Nowadays, Lucano is a member of the European Parliament and is trying to carry this vision forward. In all the hilly and mountainous areas of Europe which lie outside the major tourist flows, the phenomenon of depopulation has become increasingly serious and worrying. Depopulation means the loss of care for the land, with the well-known consequences: landslides, fires, soil subsidence and a degradation that starts from high altitudes and proceeds down into the valleys. It is no coincidence that at the beginning the Riace project in 1999, in was supported not only by CRIC (an NGO that was very active at that time) but also by the anarchist community of Longo, based in Forcalquier (Aix en Provence) and with a cooperative/community presence in a number of hilly and mountainous areas of France, Switzerland, and Germany.
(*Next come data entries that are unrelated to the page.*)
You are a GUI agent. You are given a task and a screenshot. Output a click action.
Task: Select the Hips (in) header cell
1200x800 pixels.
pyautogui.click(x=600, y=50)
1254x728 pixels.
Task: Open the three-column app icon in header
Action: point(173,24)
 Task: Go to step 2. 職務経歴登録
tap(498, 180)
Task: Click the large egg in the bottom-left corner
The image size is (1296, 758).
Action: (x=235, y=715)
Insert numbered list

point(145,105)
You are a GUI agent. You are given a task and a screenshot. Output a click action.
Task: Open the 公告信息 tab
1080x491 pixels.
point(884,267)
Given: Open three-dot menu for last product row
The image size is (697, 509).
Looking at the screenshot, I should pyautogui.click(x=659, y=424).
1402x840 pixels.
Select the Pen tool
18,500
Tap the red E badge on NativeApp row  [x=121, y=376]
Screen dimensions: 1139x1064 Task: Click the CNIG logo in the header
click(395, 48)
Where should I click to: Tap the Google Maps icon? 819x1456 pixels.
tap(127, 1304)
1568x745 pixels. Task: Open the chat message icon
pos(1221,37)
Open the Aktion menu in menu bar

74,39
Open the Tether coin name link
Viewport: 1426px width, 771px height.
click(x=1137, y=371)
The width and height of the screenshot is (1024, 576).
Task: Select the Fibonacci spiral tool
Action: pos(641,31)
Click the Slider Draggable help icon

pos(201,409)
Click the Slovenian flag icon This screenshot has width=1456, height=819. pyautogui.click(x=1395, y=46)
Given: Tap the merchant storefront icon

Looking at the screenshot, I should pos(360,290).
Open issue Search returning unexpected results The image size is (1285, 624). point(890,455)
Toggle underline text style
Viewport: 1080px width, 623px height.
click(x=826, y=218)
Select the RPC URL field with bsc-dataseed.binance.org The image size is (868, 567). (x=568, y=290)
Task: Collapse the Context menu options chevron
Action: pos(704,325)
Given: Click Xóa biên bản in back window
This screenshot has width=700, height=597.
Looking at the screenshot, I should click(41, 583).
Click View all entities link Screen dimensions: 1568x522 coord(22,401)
The importance of this form of welcome for the revival of marginal areas was particularly well understood in the Longo community.
Especially in Italy, one of the most fragile territories in Europe, it is necessary to envision a plan for the recovery of inland areas, a second “agrarian reform” with an ecological orientation that would aim to mitigate the effects of extreme weather events and would bring back care for the land and its preservation in the many abandoned hill and mountain areas. From this point of view, the role of migrants, along with the young Italians who have decided to stay or return, will become crucial.
This is why nowadays, as the government is still trying to prop up the failed Albania model with endless decree-laws, in defiance of the fundamental rights of migrant people, one can fight that approach with a hope for a viable future, opposed to the encroaching barbarism and the hatred being sown. This is what Riace has to teach us, which at the start was nothing more than a daydream.